Morte – Aveva organizzato tutto per obliterarla
Majkovskij, che poi morirà suicida. Ma non senza senso. Aveva anche poetato: “Sparano a me per tutti,\ sgozzano me per tutti”, lui, “il
tredicesimo apostolo”. Sapendo di morire per non morire, avendo progettato “l’officina
delle risurrezioni umane”. Di stampo futurista ma non solo: una religione rivoluzionaria
che era il rifiuto della morte e dell’inferno, della morte temporale e della
morte eterna, anzi dello stesso Giudizio Universale, sia esso a opera di Dio o
di Stalin. Attraverso la mobilitazione di tutta l’umanità per la causa comune. Contro il “futuro proibito”, dirà Jakobson, il
futuro che doveva resuscitare gli uomini del presente. L’eternullità avendo
reinventato che aveva inventato Laforgue. O Falkenfeld, il kantiano: “Non posso
credere che gli avvenimenti del mondo influiscano minimamente sulle nostre
parti trascendentali” - che per questo non si può dire morto, dimenticato? C’è
una misura nell’oblio.
Razza -
Nasce, a opera di Lutero, come contraccettivo antirazziale - nei “Judenschriften”,
gli scritti antiebraici. Gli ebrei sono un popolo “materiale”, legato al corpo
e ai suoi bisogni: popolo di Dio secondo la carne, gli ebrei devono essere
sostituiti dal popolo di Dio secondo lo spirito. Un popolo che è e si vuole diverso,
da cui bisogna quindi differenziarsi.
Sarà il procedimento di Sartre nell’“Orfeo
nero”, 1956, del razzismo antirazzista. La tribù è insostituibile – a meno di “soluzioni
finali”, di guerre tribali fino allo sterminio?

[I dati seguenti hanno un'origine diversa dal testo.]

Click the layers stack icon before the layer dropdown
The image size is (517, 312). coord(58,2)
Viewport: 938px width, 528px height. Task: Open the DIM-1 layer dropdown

Tempo - Non si nasce in realtà, e non si muore, si
è dentro il tempo. Anche prosaicamente, si è sempre affaccendati, anche
nell’ozio. Ma questo annulla il tempo: lo dilata, lo accorcia.
Il
tempo è comprimibile, sia facendo che non facendo, e in durata – memoria, fantasia,
ricostruzione – è estensibile senza limiti.
Ma il
tempo è senza capo né coda. La stessa storia ha problemi: se non si definisce di
un tempo preciso, volutamente connotato, non è.
È
questo il senso della vita. O della morte.